Me encanta el deporte, practico básquetbol, futbol y alpinismo. Cuando me queda un poquito más de tiempo me chuto los libros de Albert Einstein, me encanta leerlos.
La mejor herencia para mis hijos sería la educación, principios, valores y una carrera profesional, eso les dejaría.
Mi idea perfecta de la felicidad es cuando llego a casa y mis hijos corren a abrazarme.
Si me concedieran un deseo pediría que mi madre viviera toda la vida y que mis hijos sean felices.
Me siento orgulloso de haber crecido en la humildad y haber logrado muchas cosas a base de mucho esfuerzo. Básicamente eso me enorgullece.
La clave del éxito está en hacer tus sueños realidad, creer en uno mismo y ser positivo.
Yo ayudaría a Puebla quitando este viejo sistema y creando políticas públicas nuevas, sanas y transparentes.
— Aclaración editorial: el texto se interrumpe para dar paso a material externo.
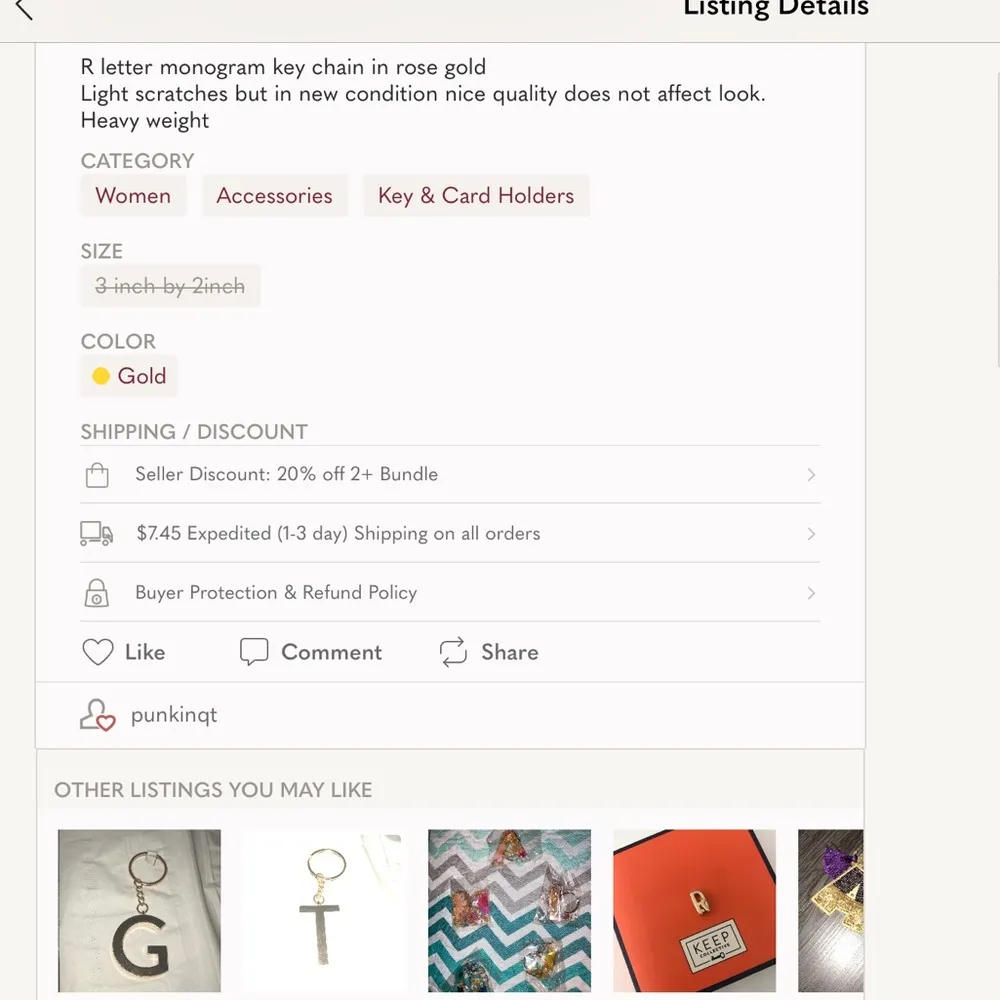Screen dimensions: 1000x1000
Task: Click the shopping bag icon next to Seller Discount
Action: (97, 474)
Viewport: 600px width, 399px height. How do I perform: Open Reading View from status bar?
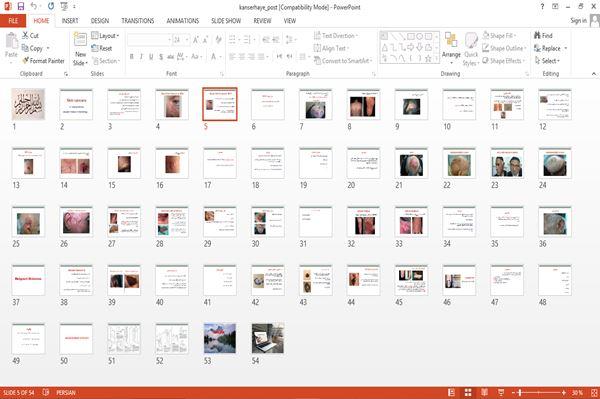484,392
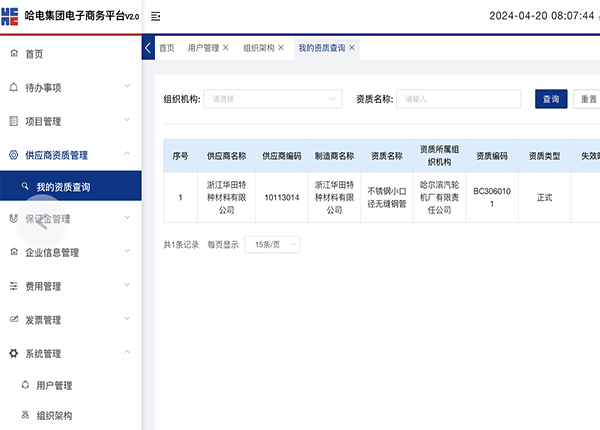Image resolution: width=600 pixels, height=430 pixels.
Task: Select 用户管理 in the sidebar submenu
Action: coord(54,385)
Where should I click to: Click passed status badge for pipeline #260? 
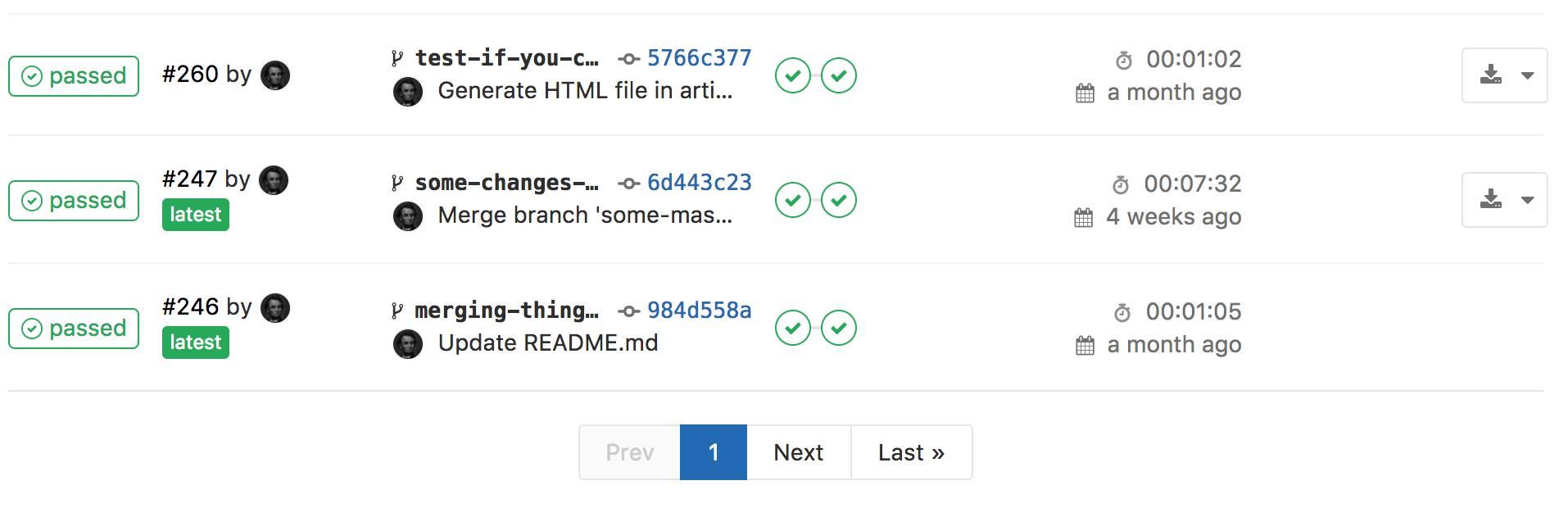(74, 76)
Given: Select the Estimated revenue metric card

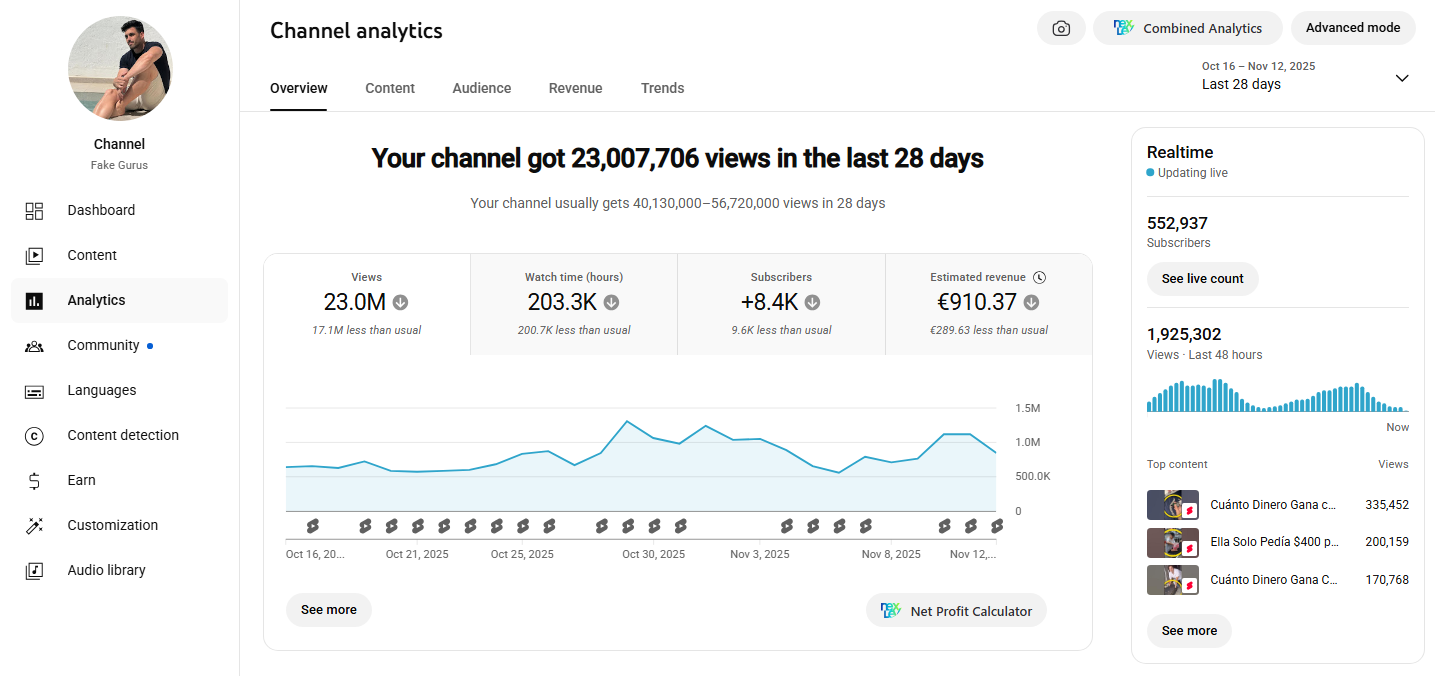Looking at the screenshot, I should (x=989, y=304).
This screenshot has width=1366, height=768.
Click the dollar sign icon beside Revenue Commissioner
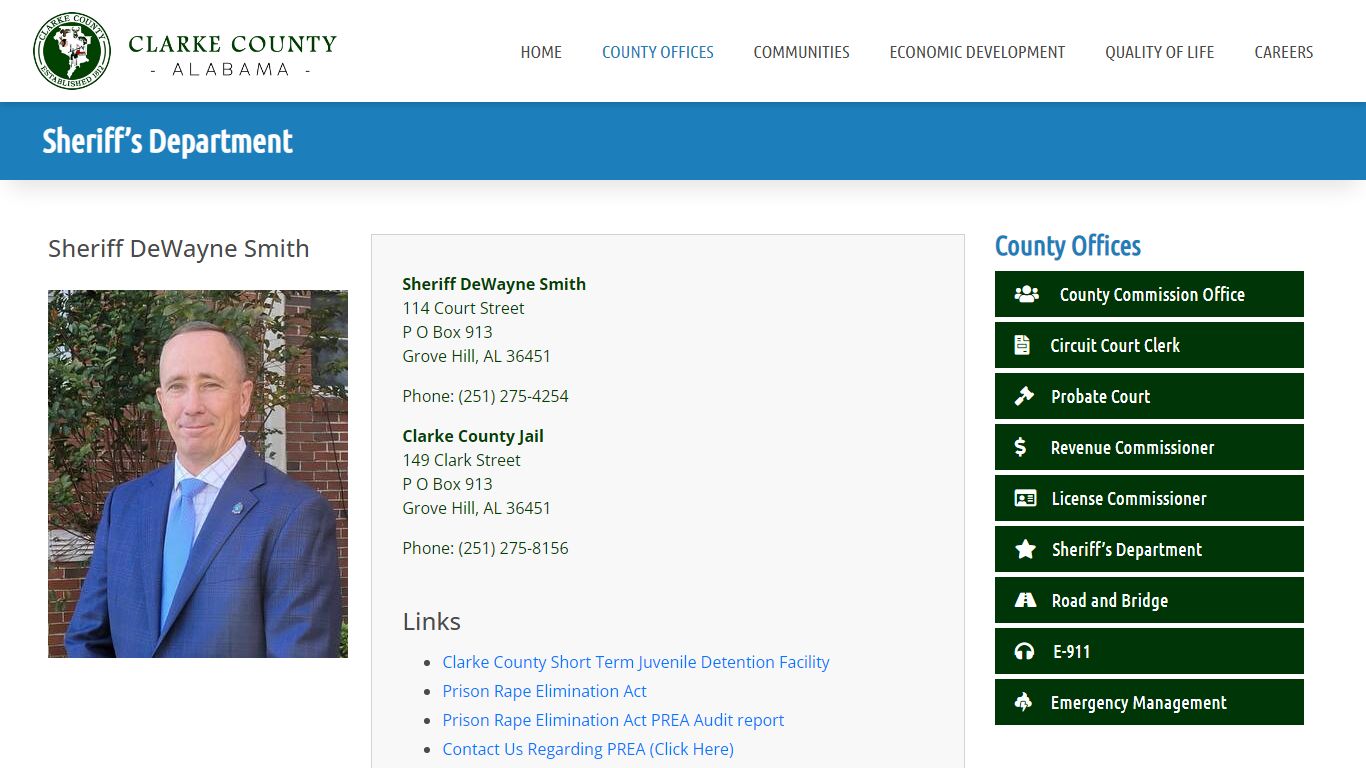click(1020, 447)
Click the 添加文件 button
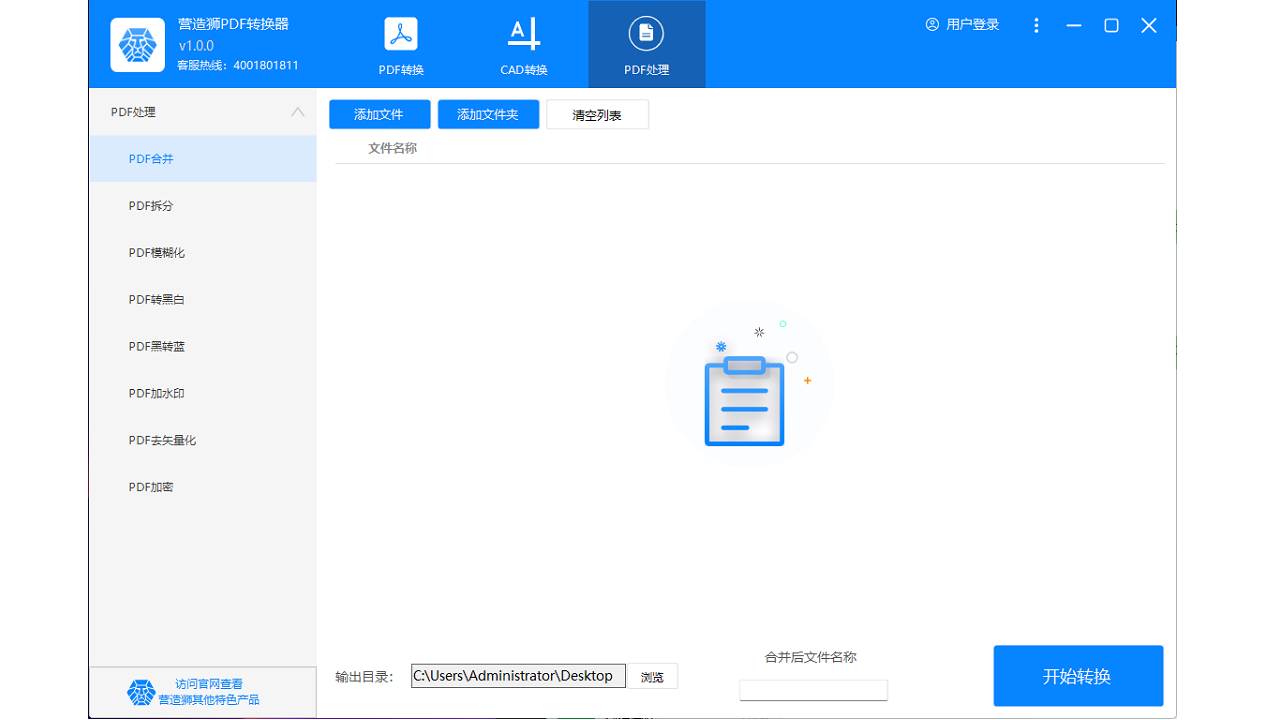 [x=379, y=114]
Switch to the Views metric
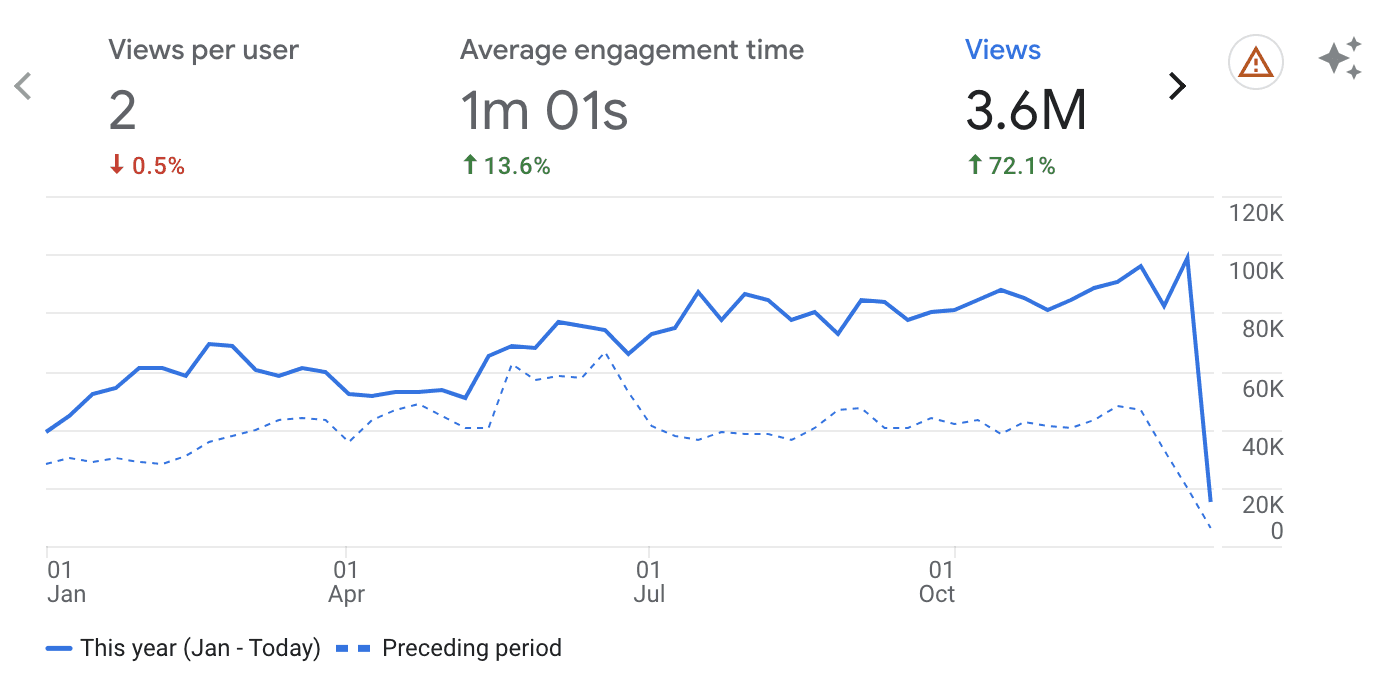 [1003, 49]
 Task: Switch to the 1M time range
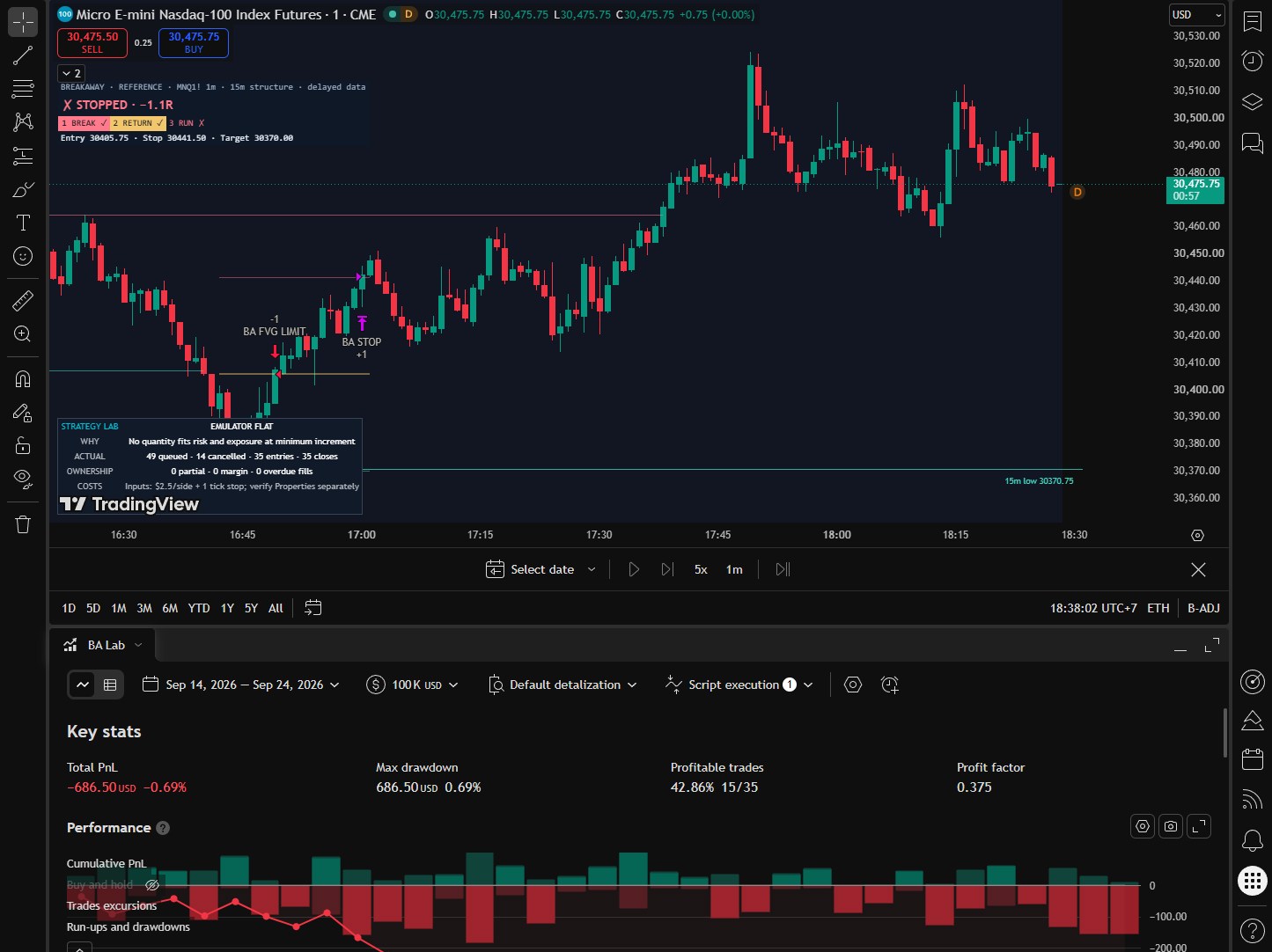click(119, 608)
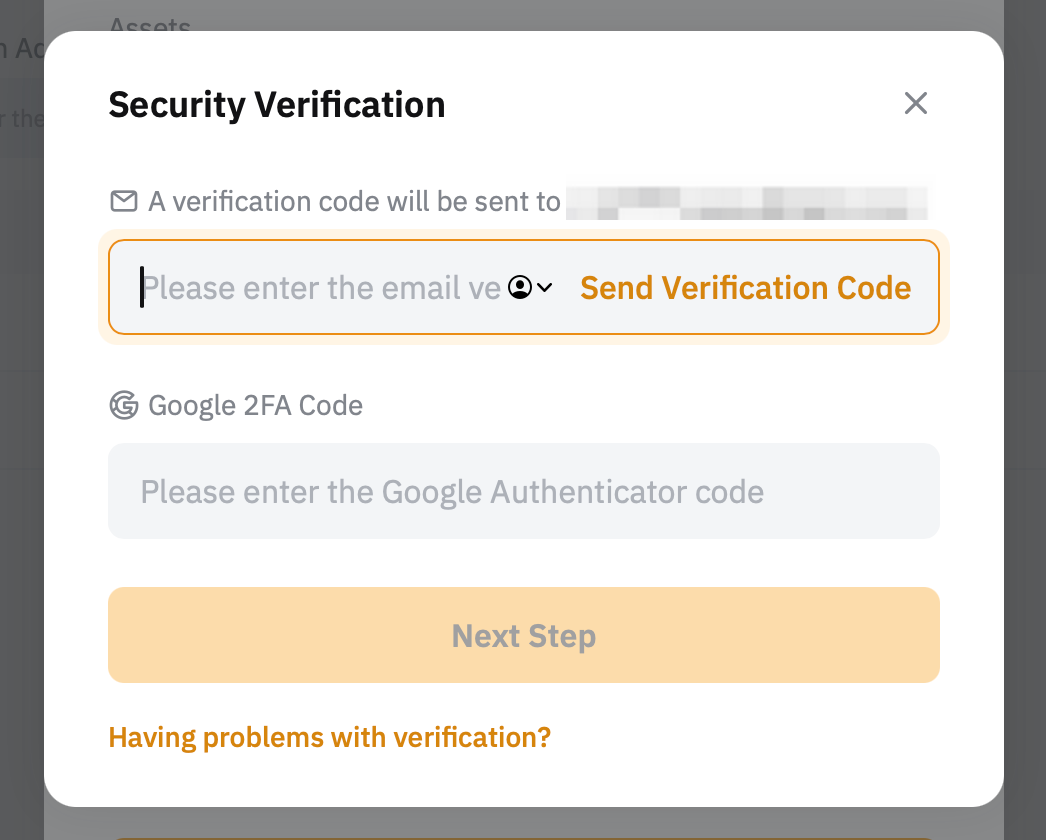Click "A verification code will be sent to" text
Viewport: 1046px width, 840px height.
tap(354, 202)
También propondría que los recursos sean aplicados de manera correcta en tiempo y forma.
En Puebla no hay equidad, hay políticos protegidos, la ley sólo se aplica para el más débil; realmente no existe legalidad, no existe un Estado de Derecho, hay muchos delincuentes en la calle y muchos inocentes en la cárcel por no tener recursos, y el gran tráfico de influencias que en Puebla se da mucho.